**Problem to work on:**
Sum up the news excerpt about Nyikayaramba's death in two sentences.

**Document segment:**
^^^^^^^^^^^^^^^^

Nyikayaramba, who was in 2019 retired by President Emmerson Mnangagwa and posted to Mozambique as ambassador, succumbed to Covid-19, according to George Charamba, the spokesman for the presidency.

Charamba wrote on Twitter: “I’m gutted to learn of the demise of Major General (Rtd) Nyikayaramba, our ambassador to the Republic of Mozambique. We have lost him to Covid-19. Yet another diplomat, commander, war veteran and patriot falls!”

Nyikayaramba was on leave in Harare and had been due to return to Mozambique soon.

Nyikayaramba was an ally of Vice President Constantino Chiwenga, and is the fourth of the coup generals to die from Covid-19 after former Air Force chief Perrance Shiri, ex-prisons boss Paradzai Zimondi and Sibusiso Moyo, who went on state television to announce the military takeover.

On Monday, the virus had killed 1,339 Zimbabweans out of 34,658 infections, according to official data.

Mnangagwa retired Nyikayaramba as the army’s inspector general along with three other generals in February 2019 in the first major shake-up of the armed forces since he took office in November 2017.

The quartet’s removal coincided with the absence abroad of Chiwenga – who was commander of the Zimbabwe Defence Forces when Mugabe was removed. Chiwenga, who reportedly harbours ambitions of leading Zanu-PF, is thought to retain the loyalty of most of the current and former senior military officers.

Also purged by Mnangagwa were Major General Anselem Sanyatwe, the man who led a deadly crackdown against post-election protests in August 2018. Sanyatwe, who commanded the Presidential Guard, drew widespread criticism for telling an inquiry into the post-election violence that one of his soldiers caught on video shooting into a crowd was firing into the air at a 45-degree angle. He is now ambassador to Tanzania.

Air Vice Marshal Shebba Shumbayawonda and army chief of staff Major General Martin Chedondo were the other two retired generals.

^^^^^^^^^^^^^^^^

**Extracted data entries:**
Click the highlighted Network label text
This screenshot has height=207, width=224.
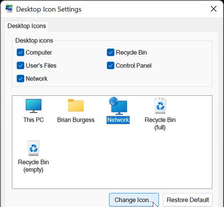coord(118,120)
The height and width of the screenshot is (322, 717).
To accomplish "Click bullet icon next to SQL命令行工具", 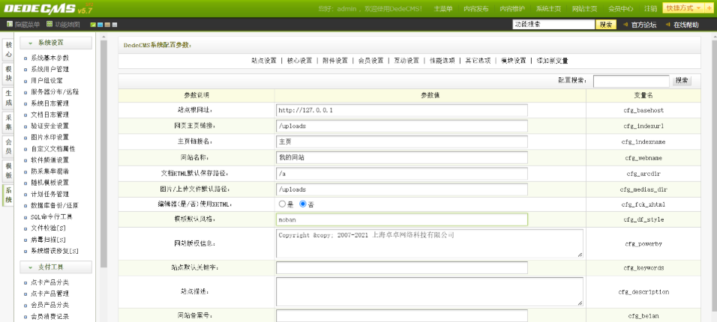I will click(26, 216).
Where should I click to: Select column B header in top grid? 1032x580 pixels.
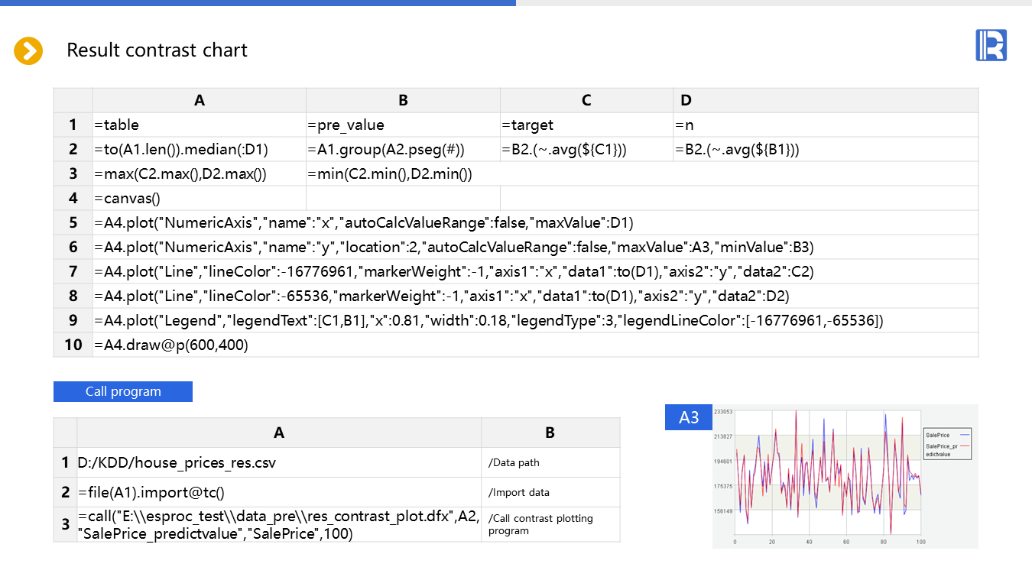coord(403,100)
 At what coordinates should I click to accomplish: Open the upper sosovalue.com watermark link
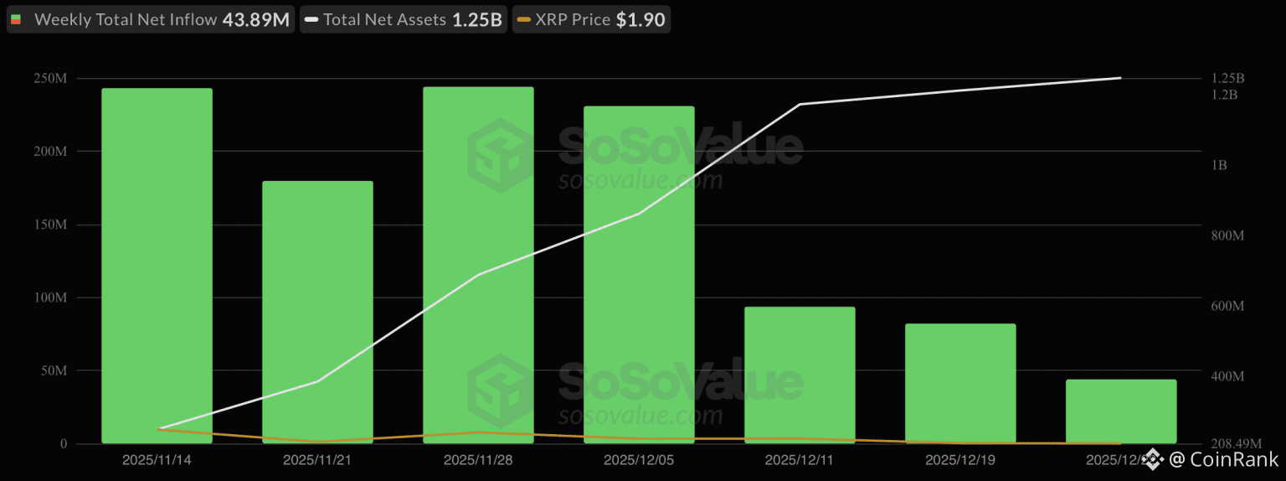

^^^^^^^^^^^^^^^^

**Reply:**
Major General (Rtd) Nyikayaramba, who was retired by President Emmerson Mnangagwa in 2019 and posted to Mozambique as ambassador, died of Covid-19 while on leave in Harare, according to presidency spokesman George Charamba. An ally of Vice President Constantino Chiwenga, Nyikayaramba was the fourth of the coup generals to die from Covid-19 and had been retired as the army's inspector general in February 2019, along with three other generals, in Mnangagwa's first major shake-up of the armed forces.